Look through the lines below and copy each one that includes "agent".
══ DATA FOR THIS TASK
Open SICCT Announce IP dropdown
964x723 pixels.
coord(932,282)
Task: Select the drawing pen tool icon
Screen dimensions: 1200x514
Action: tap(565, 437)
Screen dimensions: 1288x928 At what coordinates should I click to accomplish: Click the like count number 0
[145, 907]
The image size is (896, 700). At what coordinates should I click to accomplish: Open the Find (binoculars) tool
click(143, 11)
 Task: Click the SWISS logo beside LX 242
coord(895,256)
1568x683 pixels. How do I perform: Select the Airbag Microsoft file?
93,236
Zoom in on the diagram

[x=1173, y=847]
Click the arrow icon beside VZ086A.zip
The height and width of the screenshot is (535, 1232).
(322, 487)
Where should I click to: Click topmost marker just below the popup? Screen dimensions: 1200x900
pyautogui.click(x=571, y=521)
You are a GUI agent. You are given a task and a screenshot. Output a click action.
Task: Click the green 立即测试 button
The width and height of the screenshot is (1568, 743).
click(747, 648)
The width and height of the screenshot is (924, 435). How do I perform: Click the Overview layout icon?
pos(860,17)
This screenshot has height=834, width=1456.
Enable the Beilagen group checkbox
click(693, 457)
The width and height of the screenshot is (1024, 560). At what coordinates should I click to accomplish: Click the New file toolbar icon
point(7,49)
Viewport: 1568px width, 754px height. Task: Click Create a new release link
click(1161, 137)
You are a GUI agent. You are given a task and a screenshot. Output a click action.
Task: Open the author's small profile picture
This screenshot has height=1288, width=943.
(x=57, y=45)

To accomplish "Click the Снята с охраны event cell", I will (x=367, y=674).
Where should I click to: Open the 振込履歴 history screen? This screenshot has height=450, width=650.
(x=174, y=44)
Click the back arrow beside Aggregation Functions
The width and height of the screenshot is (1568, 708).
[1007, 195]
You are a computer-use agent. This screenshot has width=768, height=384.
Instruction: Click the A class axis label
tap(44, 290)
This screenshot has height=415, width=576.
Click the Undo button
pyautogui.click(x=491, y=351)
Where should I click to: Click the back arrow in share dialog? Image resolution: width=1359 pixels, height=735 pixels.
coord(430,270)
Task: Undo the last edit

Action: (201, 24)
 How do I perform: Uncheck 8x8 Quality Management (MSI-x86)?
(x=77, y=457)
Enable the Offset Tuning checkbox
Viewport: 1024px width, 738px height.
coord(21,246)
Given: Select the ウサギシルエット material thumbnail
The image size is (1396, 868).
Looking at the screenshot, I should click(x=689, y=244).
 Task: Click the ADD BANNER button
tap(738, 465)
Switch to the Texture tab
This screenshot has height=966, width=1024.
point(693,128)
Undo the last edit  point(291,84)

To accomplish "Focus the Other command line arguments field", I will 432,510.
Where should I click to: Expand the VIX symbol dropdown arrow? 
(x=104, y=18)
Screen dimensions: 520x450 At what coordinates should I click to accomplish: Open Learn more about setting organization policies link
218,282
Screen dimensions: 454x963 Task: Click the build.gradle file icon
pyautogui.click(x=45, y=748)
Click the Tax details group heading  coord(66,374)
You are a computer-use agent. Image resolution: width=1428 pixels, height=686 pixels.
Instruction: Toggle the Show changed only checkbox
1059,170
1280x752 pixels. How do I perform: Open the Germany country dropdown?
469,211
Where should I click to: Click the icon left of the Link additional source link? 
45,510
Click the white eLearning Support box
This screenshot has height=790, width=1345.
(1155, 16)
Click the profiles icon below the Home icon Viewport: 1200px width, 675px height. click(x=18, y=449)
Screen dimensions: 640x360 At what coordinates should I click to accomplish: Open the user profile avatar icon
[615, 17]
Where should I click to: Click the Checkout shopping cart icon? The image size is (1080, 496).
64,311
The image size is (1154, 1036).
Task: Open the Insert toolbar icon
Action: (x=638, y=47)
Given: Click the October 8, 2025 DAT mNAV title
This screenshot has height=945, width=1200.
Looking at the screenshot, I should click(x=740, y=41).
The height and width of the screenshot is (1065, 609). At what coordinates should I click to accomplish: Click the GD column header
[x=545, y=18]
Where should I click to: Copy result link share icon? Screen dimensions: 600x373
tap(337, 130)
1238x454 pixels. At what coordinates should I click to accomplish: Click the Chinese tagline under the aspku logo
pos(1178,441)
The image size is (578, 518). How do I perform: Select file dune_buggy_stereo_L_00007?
════
ANSWER TO THIS EXERCISE:
You are a GUI agent. You are given a task and a screenshot. Output a click action.
You are a GUI agent. You are given a task and a screenshot. Output a click action.
You are a computer-use agent. This screenshot has width=768, height=384.
You are a computer-use agent. Image resolution: width=1428 pixels, height=686 pixels.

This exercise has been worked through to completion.